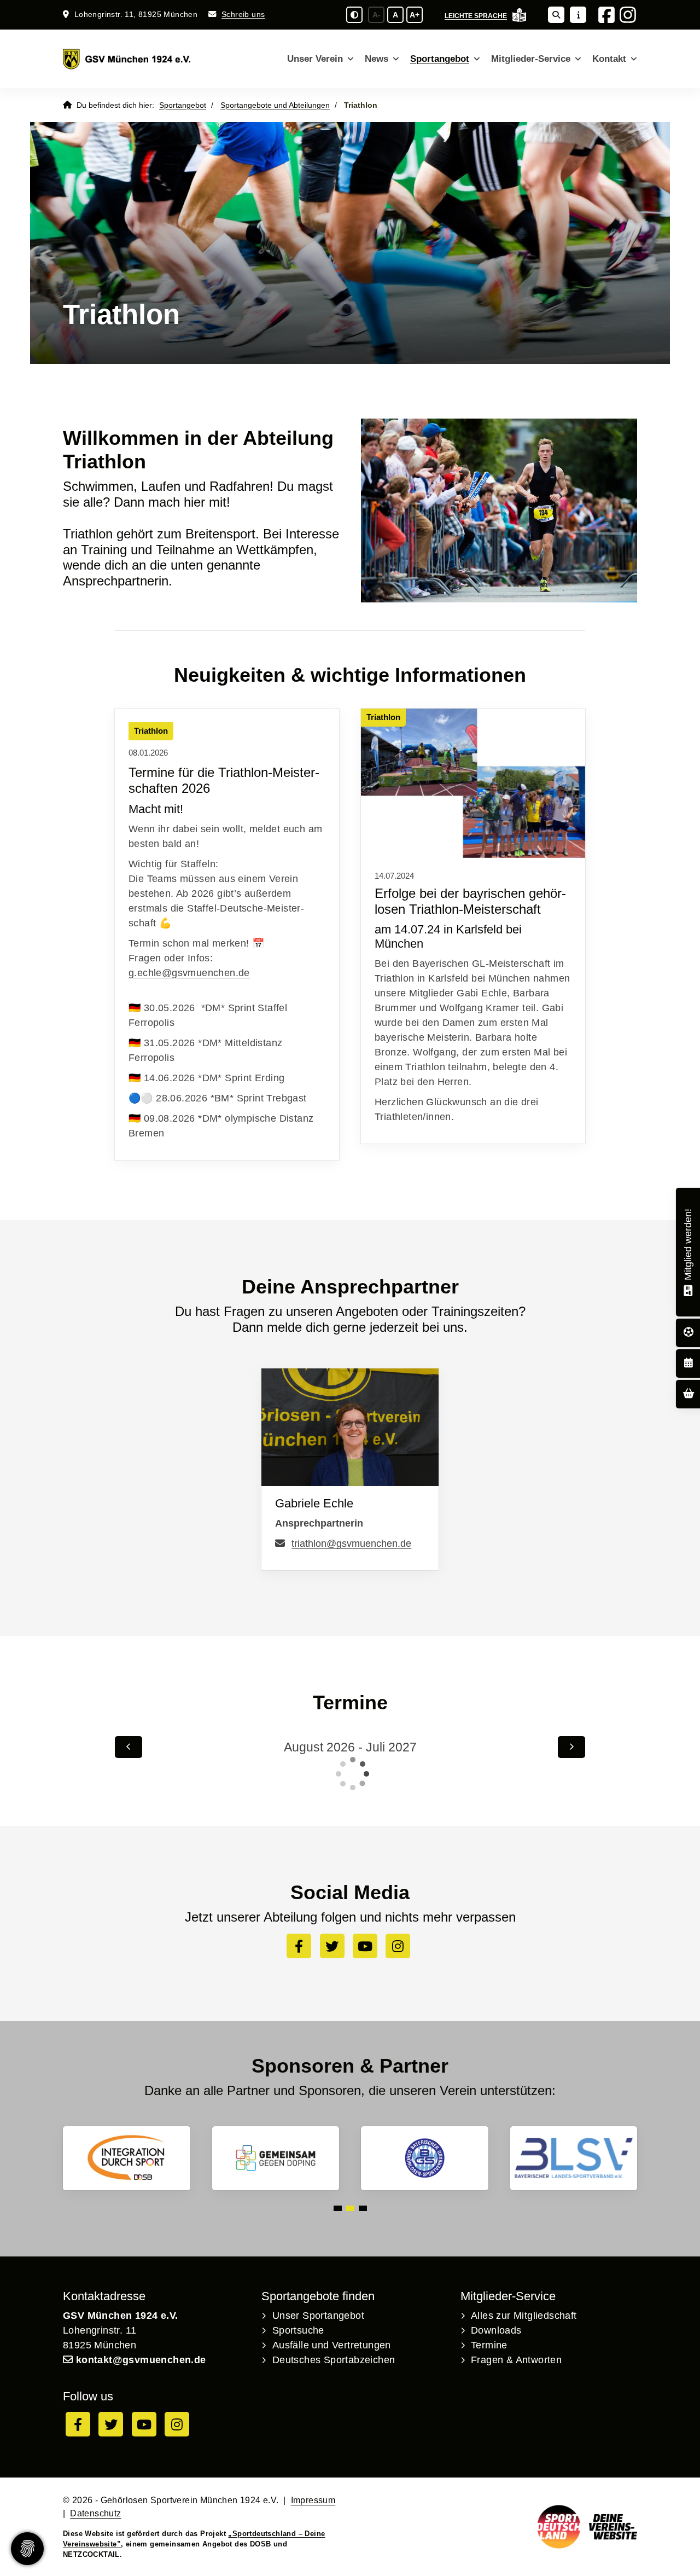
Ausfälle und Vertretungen (331, 2345)
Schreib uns (243, 14)
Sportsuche (298, 2330)
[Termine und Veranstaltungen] (688, 1363)
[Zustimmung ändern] (27, 2548)
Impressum (313, 2500)
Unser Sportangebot (318, 2315)
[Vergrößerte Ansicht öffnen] (473, 783)
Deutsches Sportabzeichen (333, 2359)
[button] (337, 2208)
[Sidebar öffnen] (578, 15)
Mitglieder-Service (530, 59)
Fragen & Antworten (516, 2359)
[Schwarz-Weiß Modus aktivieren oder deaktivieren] (354, 15)
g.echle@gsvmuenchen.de (189, 972)
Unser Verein (315, 59)
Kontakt (609, 59)
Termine (489, 2345)
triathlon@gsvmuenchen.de (351, 1543)
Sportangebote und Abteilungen (275, 105)
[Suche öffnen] (556, 15)
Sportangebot (439, 59)
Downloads (496, 2330)
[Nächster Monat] (571, 1747)
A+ (414, 14)
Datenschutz (95, 2513)
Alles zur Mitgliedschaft (524, 2315)
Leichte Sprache (476, 16)
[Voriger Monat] (128, 1747)
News (376, 59)
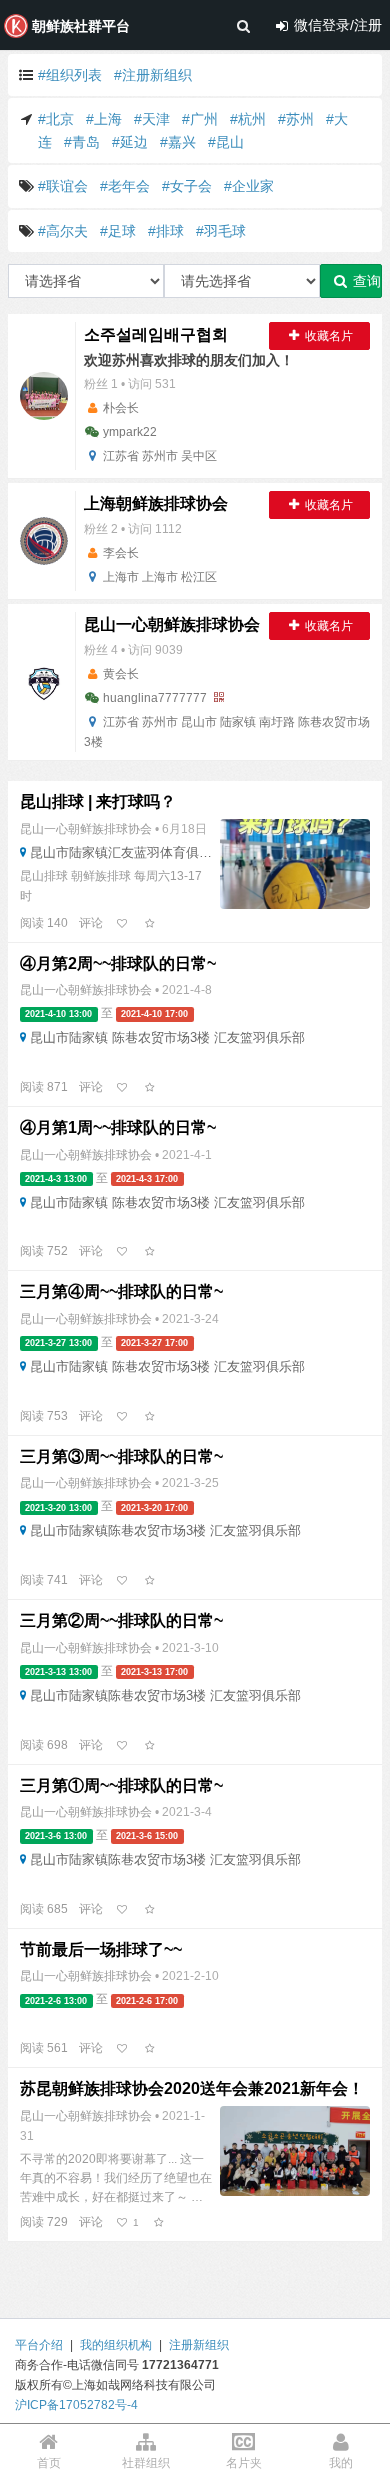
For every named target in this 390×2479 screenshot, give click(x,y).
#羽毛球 (221, 231)
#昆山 (226, 142)
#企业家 (249, 186)
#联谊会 (63, 186)
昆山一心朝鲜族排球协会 (87, 829)
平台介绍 (39, 2345)
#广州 (200, 119)
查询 (365, 281)
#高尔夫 (63, 231)
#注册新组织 (153, 75)
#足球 (118, 231)
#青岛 (82, 142)
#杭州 (248, 119)
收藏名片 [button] (327, 336)
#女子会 (187, 186)
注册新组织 (199, 2345)
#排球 (166, 231)
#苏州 (296, 119)
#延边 (130, 142)
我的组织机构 (116, 2345)
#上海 (104, 119)
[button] (45, 923)
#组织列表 (70, 75)
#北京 (56, 119)
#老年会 (125, 186)
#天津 (152, 119)
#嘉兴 (178, 142)
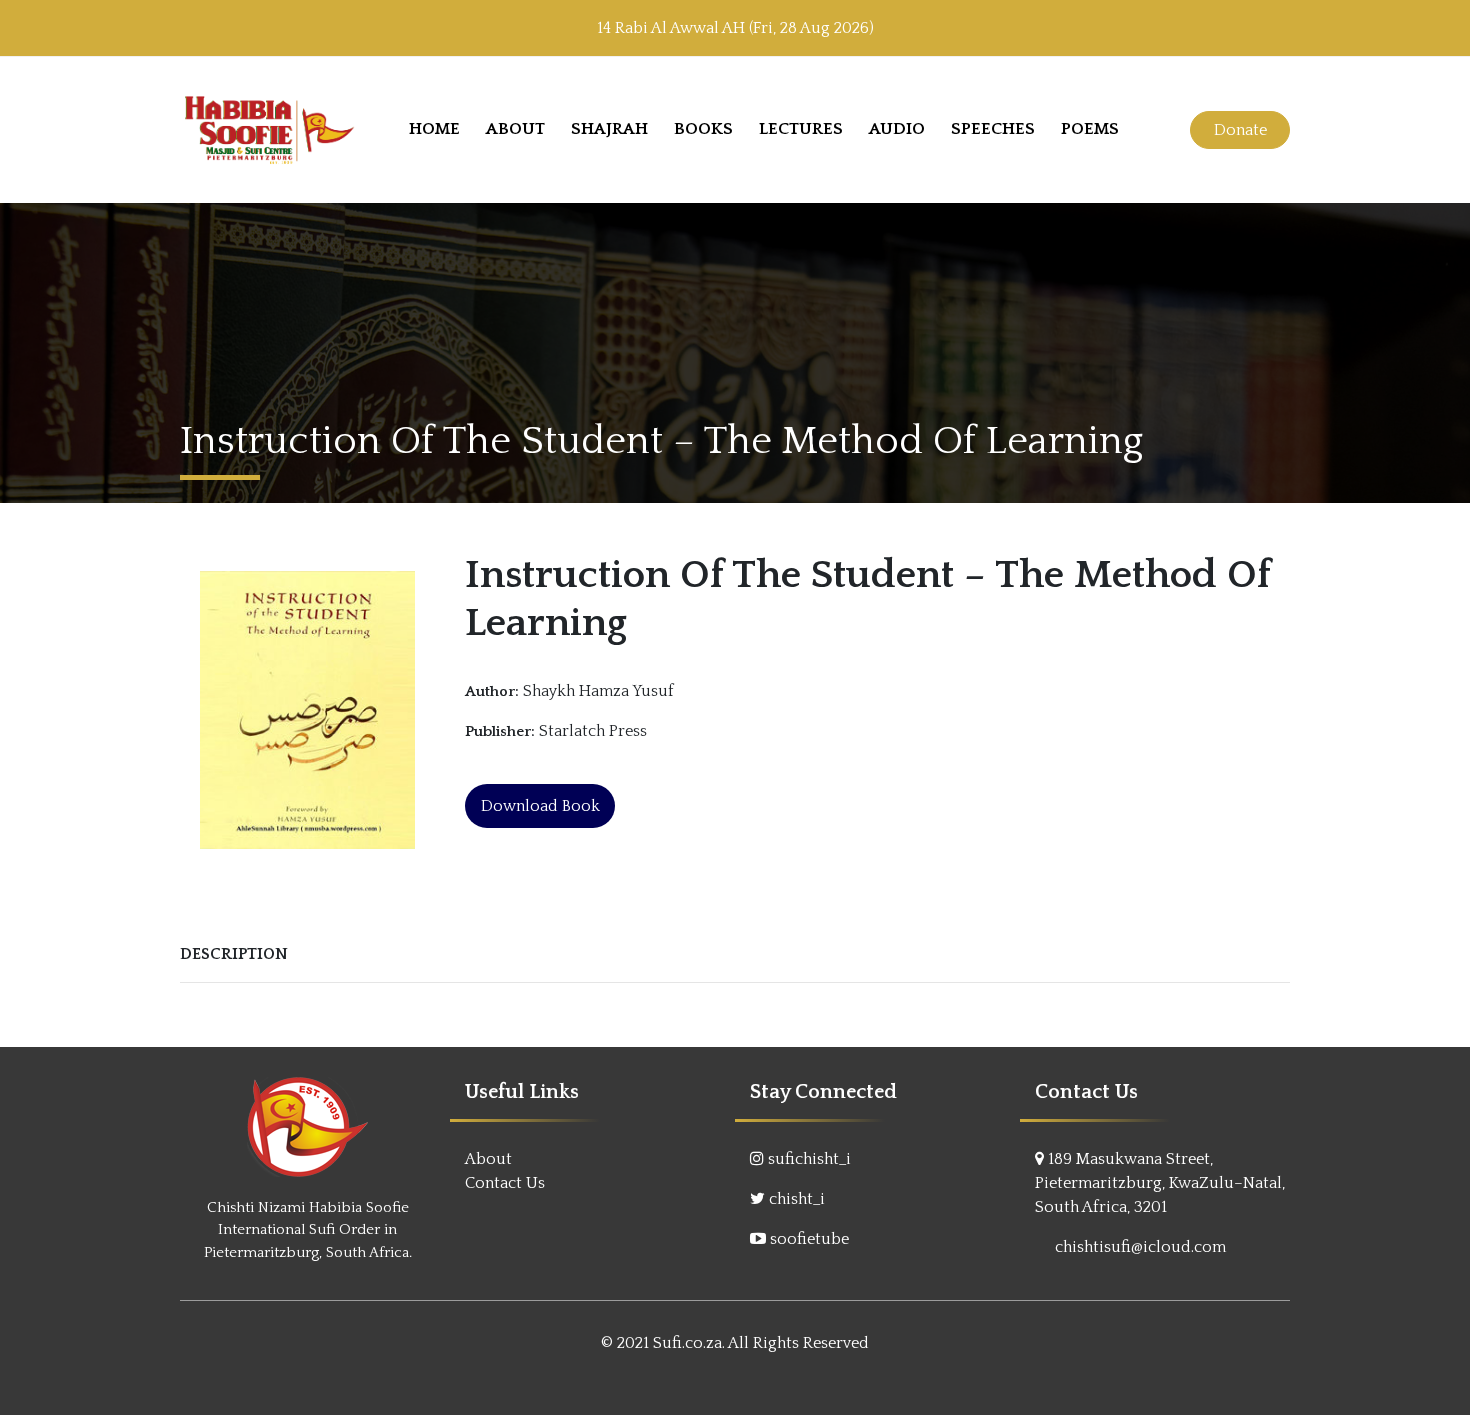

::::::::

WHAT THE TASK ASKS
Search the entries for the word "gsvmuenchen" and gather every line where it appears.

WORKED SOLUTION
g.echle@gsvmuenchen.de (189, 972)
triathlon@gsvmuenchen.de (351, 1543)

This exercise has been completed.